Çanakkale Savaşları'nın 100. Yılı nedeniyle düzenlenen törenlere muhalefetin davet edilmemesi üzerine çıkan polemiğin hatırlatılması üzerine Tekin, şu eleştirileri yaptı: "Şuna çok üzüldüğümü ifade etmek istiyorum. Bakın kitabeyi de okumuşlar mıdır okumamışlar mıdır bilmiyorum ama umut ederim ki bir gün okuturlar. Hayatın her alanında bütün değerlerimizi, inançlarımızı, siyasette kullandık, malzeme ettik. Ama hiç olmasa şehitlerimizi, ölülerimizi siyasete malzeme etmesinler. Konuşulmadık hiçbir şey yok. Bakın CHP’nin projeleri konuşuluyor. Birbirimize söyleyebileceğimiz çok şeyimiz var. Ama unutmamalıyız ki, ortak değerlerimiz var. Sadece bizim coğrafyamızda değil, içinde ortada doğu coğrafyası dahil olmak üzere herkesin kanının olduğu ve bizim varlık sebebimiz olan bir yerde siyasetin yapılması başta şehitlere hakarettir. İnsanlığa hakarettir. Bunu bizim muaf tutmamız lazım. Burada siyaset yapılmaz. Siyasetin alanı burası olabilir mi. Ne yazık, üzülerek söylüyorum. Camiler, inançlar aklınıza gelebilecek bütün değerlerimiz siyaset malzemesi oldu. Buna izin vermeyeceğiz. Ölülerimizi, şehitlerimizi siyaset malzemesine getirmeyeceğiz. Kim ne derse desin.

Son derece doğal ve bu kadar önemli toplumun, Anadolu coğrafyasının ortak değeri olan bir yerde devlet bir etkinlik yapıyorsa, siyasi partilerin edilmemesi büyük bir ayıptır diye düşünüyorum. Ama daha sonra fotoğrafları görünce, iyi ki o davete katılmamışız diye düşündüm. AKP’nin bütün etkinliklerine bakın halksız ve yasaklı etkinliktir. Keşke burada şehitlerin anma töreni olabilseydi. Adeta bir siyasi partinin propagandası haline dönüştü. Yazık.”

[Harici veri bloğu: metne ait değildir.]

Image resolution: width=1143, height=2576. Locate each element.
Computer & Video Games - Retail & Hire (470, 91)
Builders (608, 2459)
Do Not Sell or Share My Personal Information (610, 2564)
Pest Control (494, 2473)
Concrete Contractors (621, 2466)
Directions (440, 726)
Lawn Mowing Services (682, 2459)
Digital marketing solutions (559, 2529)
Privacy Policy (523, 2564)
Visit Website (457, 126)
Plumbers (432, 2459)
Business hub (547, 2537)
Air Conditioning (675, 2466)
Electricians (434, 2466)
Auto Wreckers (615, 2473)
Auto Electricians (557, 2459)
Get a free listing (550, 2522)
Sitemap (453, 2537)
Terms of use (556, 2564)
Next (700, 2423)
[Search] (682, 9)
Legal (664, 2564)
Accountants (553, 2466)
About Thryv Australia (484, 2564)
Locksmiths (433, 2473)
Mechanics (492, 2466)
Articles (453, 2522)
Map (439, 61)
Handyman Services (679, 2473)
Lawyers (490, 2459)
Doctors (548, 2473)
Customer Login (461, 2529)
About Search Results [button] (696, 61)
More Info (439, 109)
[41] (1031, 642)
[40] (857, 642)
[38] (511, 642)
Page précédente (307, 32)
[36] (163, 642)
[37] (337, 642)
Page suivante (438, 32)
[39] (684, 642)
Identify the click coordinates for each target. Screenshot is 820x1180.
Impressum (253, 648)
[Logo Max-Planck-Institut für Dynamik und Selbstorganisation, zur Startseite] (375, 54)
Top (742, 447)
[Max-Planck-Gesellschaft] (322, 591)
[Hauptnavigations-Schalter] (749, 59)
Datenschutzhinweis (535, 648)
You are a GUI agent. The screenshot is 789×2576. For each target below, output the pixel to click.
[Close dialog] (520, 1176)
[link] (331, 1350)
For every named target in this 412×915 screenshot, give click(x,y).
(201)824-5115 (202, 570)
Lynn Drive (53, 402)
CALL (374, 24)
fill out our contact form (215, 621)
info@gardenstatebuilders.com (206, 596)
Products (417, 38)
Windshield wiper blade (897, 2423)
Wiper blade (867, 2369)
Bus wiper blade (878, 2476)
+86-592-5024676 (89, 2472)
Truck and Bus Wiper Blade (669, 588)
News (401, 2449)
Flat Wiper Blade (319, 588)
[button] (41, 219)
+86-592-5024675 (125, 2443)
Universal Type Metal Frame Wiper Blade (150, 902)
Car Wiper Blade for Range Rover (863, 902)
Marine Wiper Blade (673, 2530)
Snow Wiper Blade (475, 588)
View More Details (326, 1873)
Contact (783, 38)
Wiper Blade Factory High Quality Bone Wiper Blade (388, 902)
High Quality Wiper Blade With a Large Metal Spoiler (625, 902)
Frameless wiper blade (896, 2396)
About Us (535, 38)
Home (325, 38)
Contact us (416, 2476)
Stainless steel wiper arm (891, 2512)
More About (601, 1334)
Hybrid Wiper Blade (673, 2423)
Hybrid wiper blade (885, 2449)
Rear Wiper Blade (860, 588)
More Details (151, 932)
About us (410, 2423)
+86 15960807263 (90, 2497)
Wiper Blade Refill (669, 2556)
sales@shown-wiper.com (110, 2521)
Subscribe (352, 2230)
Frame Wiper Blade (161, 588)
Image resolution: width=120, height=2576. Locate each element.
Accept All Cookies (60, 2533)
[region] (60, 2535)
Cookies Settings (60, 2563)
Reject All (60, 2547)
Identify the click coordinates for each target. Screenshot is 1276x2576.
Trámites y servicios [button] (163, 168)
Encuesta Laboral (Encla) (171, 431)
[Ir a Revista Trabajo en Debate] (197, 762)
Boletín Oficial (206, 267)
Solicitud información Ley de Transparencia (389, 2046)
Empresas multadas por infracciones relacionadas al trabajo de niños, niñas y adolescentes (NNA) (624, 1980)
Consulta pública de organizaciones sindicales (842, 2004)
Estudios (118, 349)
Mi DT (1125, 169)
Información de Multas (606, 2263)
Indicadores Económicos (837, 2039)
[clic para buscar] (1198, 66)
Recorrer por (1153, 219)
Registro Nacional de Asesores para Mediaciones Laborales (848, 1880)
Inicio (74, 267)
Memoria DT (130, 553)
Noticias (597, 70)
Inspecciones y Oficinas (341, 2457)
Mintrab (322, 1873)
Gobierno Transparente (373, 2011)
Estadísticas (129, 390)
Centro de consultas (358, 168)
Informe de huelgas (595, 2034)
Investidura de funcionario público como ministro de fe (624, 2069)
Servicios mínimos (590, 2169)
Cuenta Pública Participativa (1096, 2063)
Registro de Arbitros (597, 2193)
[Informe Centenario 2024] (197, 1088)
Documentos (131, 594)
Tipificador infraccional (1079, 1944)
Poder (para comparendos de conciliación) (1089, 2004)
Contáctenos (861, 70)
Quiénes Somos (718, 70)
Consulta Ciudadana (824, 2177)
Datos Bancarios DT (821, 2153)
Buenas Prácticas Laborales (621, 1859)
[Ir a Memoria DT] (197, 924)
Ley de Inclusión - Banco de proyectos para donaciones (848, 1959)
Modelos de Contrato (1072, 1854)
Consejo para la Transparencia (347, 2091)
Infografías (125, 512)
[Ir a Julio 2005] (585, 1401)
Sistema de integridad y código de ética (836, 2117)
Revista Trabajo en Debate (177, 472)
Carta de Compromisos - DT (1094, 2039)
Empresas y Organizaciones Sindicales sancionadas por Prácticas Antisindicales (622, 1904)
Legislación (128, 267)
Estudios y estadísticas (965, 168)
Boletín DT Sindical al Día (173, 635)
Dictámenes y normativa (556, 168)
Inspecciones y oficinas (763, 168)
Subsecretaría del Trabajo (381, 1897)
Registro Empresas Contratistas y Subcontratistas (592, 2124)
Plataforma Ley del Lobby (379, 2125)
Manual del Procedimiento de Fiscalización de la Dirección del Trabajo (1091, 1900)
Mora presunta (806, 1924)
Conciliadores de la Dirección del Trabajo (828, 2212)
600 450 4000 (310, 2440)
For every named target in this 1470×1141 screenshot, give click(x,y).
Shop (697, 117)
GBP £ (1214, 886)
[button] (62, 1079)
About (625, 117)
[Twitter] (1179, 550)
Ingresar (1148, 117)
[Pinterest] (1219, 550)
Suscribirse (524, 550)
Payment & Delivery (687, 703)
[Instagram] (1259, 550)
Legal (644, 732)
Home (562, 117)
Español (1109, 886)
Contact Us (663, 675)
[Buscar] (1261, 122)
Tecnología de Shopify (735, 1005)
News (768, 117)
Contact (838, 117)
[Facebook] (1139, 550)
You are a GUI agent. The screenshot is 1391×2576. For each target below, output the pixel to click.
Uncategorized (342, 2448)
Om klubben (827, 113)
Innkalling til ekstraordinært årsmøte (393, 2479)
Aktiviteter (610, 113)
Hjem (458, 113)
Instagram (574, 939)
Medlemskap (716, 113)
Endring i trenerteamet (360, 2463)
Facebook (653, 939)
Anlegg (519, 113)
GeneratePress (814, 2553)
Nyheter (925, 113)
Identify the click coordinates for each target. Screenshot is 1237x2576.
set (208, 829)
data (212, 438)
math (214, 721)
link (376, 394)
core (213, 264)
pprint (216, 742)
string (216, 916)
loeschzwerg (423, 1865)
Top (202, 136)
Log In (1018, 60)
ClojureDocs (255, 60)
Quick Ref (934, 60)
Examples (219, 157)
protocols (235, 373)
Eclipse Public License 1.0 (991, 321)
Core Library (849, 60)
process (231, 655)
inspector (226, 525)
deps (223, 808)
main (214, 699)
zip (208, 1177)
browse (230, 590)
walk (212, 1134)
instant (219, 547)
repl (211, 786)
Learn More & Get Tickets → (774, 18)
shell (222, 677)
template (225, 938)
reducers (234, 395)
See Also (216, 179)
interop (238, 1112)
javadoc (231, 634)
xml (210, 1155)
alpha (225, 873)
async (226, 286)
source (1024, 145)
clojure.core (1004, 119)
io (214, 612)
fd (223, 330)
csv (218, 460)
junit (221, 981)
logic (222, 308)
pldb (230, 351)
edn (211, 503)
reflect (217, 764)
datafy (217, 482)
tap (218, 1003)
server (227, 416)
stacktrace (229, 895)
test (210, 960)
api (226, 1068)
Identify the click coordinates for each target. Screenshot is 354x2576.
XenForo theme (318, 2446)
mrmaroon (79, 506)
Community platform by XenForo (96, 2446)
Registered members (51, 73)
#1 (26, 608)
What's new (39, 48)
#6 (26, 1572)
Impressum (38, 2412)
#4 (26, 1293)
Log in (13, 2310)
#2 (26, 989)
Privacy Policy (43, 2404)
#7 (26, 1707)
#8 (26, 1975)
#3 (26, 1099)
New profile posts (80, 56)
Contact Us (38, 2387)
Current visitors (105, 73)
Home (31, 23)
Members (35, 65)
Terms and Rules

Tekin’in bu sözlerine bölgedeki bir vatandaş da “Erdoğan geldiğinde halka işkence yapıldığını unutmayın. Bütün halk evlerinden çıkamadı.” sözleriyle destek verdi.

ÇÖZÜM SÜRECİ

HDP İstanbul Milletvekili Sırrı Süreyya Önder’in, çözüm süreciyle ilgili bugünkü açıklamalarını da değerlendiren Tekin, Dolmabahçe görüşmelerini bir kez daha sorarak bunun açıklanması gerektiğini söyledi. Tekin, sözlerini şöyle tamamladı: "Bu süreç başladığında, CHP Genel Başkanı Sayın Kılıçdaroğlu’nun parti meclisi toplantısında bir konuşması oldu. Kardeş kanının durması için yapılması gereken 4 madde var. Bu 4 ana unsurda tabi kalırsanız, CHP olarak bu sürece biz de destek veririz. Bunlardan en önemlisi de şuydu. Halka hesap veremeyeceğiniz hiçbir olaya girmeyin. Şimdi ben her iki tarafa da şunu soruyorum. İlk başta Başbakan’a soruyorum. Dolmabahçe sarayında toplantının temel amacı neydi. Ne konuşuldu. Hangi mutabakat sağlandı. Sağlanan mutabakatı kim uymadı. Bu sürecin içindeki maddeler nedir. Tabiki bunların gizli kalması mümkün değildir. Ama ben inanıyorum ki, tarafların biri bunu açıklayacaktır. Açıklanmazsa, Cumhuriyet Halk Partisi Dolmabahçe’deki sürecin konuşmaların ne boyutta olduğunu sadece biz değil, birçok insanda öğrenecektir. 76 milyon insandan gizleyeceğin şeyin bedeli çok ağırdır. Bu bedeli kim ödeyecek, sadece AKP ödemeyecek. Türkiye ve Türkiye’de insanlar ödeyecek. Ne yazık ki baştan itibaren bırakın sadece ana muhalefeti, muhalefeti ben şuna çok eminim, parlamento da 330 milletvekili olan AKP’nin bakanları dahil bile bilmiyor böyle bir şey olur mu maalesef."